# SSL Zertifikate



## Anfänger123 (25. Oktober 2010)

Hallo,

ich will für meine geplante Website ein Geotrust Rapid SSL Zertifikat kaufen. Es soll in erster Linie dort genutzt werden, wo sich die User registrieren.

Aber eines verstehe ich nicht, denn beim Kauf soll ich nur die Domain angeben:

"www.meineseite.tld"

Ich will aber doch nur, dass "www.meineseite.tld/registrierung" geschützt wird.

Also, wenn jemand auf Registrierung klickt, dann soll im in der Adressleiste stehen:
"https://www.meineseite.tld/registrierung"

Das mit den Zertifikaten ist noch neu für mich.


----------



## CPoly (25. Oktober 2010)

Das Zertifikat wird für deine Domain ausgestellt.

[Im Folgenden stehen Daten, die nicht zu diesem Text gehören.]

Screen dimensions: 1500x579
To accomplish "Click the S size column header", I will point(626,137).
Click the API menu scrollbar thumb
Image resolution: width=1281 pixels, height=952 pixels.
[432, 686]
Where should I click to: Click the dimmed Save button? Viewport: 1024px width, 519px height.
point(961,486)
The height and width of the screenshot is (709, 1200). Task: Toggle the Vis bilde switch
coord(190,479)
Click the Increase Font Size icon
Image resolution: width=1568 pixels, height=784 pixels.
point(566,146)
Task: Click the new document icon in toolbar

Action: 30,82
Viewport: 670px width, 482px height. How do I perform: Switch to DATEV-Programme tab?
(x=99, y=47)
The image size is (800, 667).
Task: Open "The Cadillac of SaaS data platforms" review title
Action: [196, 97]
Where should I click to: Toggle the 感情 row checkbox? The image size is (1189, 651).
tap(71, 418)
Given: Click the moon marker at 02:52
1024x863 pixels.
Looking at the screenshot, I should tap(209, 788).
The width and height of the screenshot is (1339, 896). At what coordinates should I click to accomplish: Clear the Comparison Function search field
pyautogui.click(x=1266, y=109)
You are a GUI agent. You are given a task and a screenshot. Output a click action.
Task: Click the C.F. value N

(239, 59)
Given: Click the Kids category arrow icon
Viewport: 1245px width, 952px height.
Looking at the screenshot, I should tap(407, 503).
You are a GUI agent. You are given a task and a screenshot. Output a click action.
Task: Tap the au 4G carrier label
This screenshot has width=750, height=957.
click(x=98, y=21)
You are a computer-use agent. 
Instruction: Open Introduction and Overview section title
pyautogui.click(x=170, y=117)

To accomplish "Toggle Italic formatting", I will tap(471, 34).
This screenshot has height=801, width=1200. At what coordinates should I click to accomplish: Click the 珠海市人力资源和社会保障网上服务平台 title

Und wenn du nur "/registrierung" per SSL schützen willst, musst du dort eben über "httpS://www.example.com/registrierung" drauf gehen und sonst nur über http. Das liegt aber in deiner Verantwortung und nicht in der des Zertifikat-Austellers.

Edit: Das übliche Vorgehen ist es, dass du bei jeder Seite prüfst, ob sie SSL verwenden sollte oder nicht und es entsprechend umleitest. Als Beispiel wäre da Amazon genannt. Wenn du auf "Einloggen" klickst, kommst du auf 
"http://www.amazon.de/gp/yourstore/ref=pd_irl_gw?ie=UTF8&signIn=1"
und wirst sofort per 302 auf
"http*s*://www.amazon.de/gp/yourstore?ie=UTF8&ref_=pd_irl_gw&signIn=1"
weitergeleitet.


----------